Secondly the very convenient high range zoom (18-1 +)cameras for advanced users (they can work pretty well) will not move into the large format chip DSLR world because the size of the glass and the weight of lens increases with the image size. Hence the very convenient all-in one-lens working on a small chip simply will not scale to a 4 thirds, or much less to a full frame chip.
Thirdly a digital viewfinder is no match for an optical SLR finder (and the viewfinder is a critically difference between ho-hum and good pictures). Period. It does not have the resolution, it does not show the shadings, it does not manage composition in exreme lighting situation. It simply does not work well, after using a true ground glass viewing screen, no LCD viewfinder looks good.
October 28, 2009 2:49 PM
I can't imagine professional photographers lining up near the end zone using pocket cameras to shoot their money pictures. If your predictions were true, they would have switched decades ago from film SLRs to film point-and-shoot cameras. They didn't. What makes us believe that they will switch from digital SLRs to digital point-and-shoot now? Death of digital SLR is an exaggeration.
October 28, 2009 2:53 PM
I was a dedicated film SLR user for many years, and although fascinated by DSLRs, never made the jump. Instead I used high end digital P&S cameras along with film for serious projects. I recently purchased a Cannon SX10 IS "superzoom" camera which gives me most of the capabilities of a DSLR along with a bag full of lenses for about 10% of the price. Although compact digitals may appeal to the mas market, I believe the superzoom type camera will appeal to the prosumer level and eventually gain popularity with people who want to do more than point and shoot without having to pay the price of a small car to get there.
October 28, 2009 2:58 PM
Ben, the oldest film SLR's used by news photographers didn't have any kind of exposure indicator. You either had to lug around an exposure meter (difficult to use with the winning touchdown headed towards you) or know that 1/1000 @f/11 was the correct exposure on a bright day and to open up a couple f/stops real quick when the sun went behind a cloud. In an office, 1/30 @ f2/8 worked most times. All this with Kodak's 400-ASA Tri-X.
-- old wire service photog
October 28, 2009 3:03 PM
Actually it was Miranda has the first consumer priced autoexposure SLR around 1972-73.
October 28, 2009 3:06 PM
Interesting history, and very good points. Without quite realizing it, I have been searching for a "point and shoot"-sized camera that would take the same kind of high-quality pictures I can take with my DSLR. RAW would be nice too. And you are right that mostly I don't use the fancier aspects of my camera -- I carry a single lens (Tamron zoom) and mostly leave the heavy flash behind. Other than being able to bracket exposures for HDR, I don't use most of what my camera can do. I've been eyeing the new Olympus and Panasonic Micro 4/3 series, but would really rather have a nice compact camera with a big sensor. Hope you're right that those are coming.
October 28, 2009 3:15 PM
also related to sensor size, i believe, it the much better (less) shutter lagtime with the DSLR over P&S.
§ §
*WORK INSTRUCTIONS:*
A. From the camera discussion, extract the passage starting at "October 28, 2009 2:53" and ending at "to get there.".
B. Write more of the camera discussion, picking up right after its final line.
The records that come next are separate from the camera discussion.

(Word and element location records)
§ §
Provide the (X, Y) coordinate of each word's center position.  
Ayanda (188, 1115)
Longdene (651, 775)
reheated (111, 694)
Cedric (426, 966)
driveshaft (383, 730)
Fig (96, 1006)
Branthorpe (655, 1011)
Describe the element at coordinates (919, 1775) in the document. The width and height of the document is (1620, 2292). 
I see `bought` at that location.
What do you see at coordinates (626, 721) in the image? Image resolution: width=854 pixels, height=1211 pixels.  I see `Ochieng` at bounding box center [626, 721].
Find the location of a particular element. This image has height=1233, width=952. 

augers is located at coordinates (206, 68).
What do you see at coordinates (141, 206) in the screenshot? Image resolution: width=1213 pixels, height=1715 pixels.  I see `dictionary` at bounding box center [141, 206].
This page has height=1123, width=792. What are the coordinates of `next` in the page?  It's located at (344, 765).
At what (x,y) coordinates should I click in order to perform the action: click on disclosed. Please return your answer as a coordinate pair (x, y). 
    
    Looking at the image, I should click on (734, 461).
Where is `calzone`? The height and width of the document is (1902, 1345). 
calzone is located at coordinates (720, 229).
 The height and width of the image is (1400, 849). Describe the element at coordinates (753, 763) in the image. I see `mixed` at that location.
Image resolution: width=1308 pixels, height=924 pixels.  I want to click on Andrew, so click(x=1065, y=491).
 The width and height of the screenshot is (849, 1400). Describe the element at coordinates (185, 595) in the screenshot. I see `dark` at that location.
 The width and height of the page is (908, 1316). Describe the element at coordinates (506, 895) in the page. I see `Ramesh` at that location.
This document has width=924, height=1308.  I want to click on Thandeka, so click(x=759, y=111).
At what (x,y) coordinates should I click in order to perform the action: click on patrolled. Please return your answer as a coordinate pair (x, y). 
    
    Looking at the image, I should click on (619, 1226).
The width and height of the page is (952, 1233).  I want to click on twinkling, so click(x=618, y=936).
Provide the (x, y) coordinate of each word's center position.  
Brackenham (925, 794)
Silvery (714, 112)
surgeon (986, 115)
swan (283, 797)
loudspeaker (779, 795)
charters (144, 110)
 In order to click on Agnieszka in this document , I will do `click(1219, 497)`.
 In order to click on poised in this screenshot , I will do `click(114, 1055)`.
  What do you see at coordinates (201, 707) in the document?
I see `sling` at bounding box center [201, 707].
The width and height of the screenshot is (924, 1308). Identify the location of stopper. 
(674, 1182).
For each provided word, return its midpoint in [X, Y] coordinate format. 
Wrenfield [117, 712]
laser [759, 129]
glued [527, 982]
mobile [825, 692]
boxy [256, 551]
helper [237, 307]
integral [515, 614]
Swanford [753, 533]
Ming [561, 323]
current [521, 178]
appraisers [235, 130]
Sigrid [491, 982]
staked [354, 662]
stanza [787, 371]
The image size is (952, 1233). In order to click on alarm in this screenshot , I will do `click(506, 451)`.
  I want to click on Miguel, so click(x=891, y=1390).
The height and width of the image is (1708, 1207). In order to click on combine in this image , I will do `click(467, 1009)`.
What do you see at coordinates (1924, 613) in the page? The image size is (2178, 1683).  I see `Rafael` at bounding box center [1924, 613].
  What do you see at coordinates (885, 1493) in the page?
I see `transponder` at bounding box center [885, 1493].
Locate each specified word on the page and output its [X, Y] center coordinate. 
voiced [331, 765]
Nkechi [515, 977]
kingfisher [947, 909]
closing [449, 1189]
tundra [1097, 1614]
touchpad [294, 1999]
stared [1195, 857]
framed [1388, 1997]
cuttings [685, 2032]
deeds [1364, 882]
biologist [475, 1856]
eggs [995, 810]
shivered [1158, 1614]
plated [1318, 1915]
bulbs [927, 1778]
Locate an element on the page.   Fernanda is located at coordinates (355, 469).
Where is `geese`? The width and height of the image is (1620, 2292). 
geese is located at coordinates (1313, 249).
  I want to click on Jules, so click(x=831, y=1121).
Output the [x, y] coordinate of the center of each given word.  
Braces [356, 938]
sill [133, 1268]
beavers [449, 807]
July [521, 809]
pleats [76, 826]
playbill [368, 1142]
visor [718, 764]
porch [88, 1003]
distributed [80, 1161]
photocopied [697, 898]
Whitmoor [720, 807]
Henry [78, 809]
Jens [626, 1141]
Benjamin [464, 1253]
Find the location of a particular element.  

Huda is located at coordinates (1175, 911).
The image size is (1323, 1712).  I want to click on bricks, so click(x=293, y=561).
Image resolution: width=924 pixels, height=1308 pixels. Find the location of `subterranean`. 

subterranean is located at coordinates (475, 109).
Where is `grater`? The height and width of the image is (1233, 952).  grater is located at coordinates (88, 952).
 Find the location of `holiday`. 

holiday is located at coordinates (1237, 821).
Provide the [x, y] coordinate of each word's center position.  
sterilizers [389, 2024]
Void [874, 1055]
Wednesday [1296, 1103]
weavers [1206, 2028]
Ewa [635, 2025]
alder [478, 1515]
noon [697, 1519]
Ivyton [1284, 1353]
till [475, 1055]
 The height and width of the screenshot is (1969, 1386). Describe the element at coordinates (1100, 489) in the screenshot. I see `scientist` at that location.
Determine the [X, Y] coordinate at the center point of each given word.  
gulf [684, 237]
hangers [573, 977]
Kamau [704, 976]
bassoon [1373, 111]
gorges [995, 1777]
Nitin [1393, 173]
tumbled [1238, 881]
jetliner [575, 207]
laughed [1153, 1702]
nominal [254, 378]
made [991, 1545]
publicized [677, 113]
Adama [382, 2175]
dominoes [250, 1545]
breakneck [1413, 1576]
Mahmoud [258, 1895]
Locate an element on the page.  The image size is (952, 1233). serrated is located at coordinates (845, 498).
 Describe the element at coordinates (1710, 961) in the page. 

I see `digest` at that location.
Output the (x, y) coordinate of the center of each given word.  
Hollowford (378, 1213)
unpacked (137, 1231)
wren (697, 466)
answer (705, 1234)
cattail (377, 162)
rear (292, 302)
§ §
*ANSWER LIST:*
A.
October 28, 2009 2:53 PM
I was a dedicated film SLR user for many years, and although fascinated by DSLRs, never made the jump. Instead I used high end digital P&S cameras along with film for serious projects. I recently purchased a Cannon SX10 IS "superzoom" camera which gives me most of the capabilities of a DSLR along with a bag full of lenses for about 10% of the price. Although compact digitals may appeal to the mas market, I believe the superzoom type camera will appeal to the prosumer level and eventually gain popularity with people who want to do more than point and shoot without having to pay the price of a small car to get there.

B.
October 28, 2009 3:30 PM
I'll second the comments about an optical viewfinder. There have been numerous occasions when the lcd viewer on my pocket digital has completely washed out in bright daylight. Maybe if digitals start using oleds, that will be a different story, but at present, give me a BIG, bright, glass lens to look through. (Of course, that's a function of camera design, not type.)
Also, I have yet to see a pocket camera that can truly perform equal to a full featured DSLR. They just don't handle the range of exposures, aperatures, focal lengths and image motion as well, no matter what their advertising claims are. That may eventually change with technology, but there will always be those who prefer manual control of their photography.
October 28, 2009 3:32 PM
What about shutter lag and autofocus speeds? While P&S digital cameras do well enough when you've got reasonably still objects, they do not do so well when trying to catch action. They also suffer from very slow shooting speeds vs. DSLR's.
I'm no pro, but I find my D90 extremely useful when I'm at one of my kids games trying to catch them hitting the ball, scoring a goal, or landing a kick. With P&S cameras, those moments a difficult to capture.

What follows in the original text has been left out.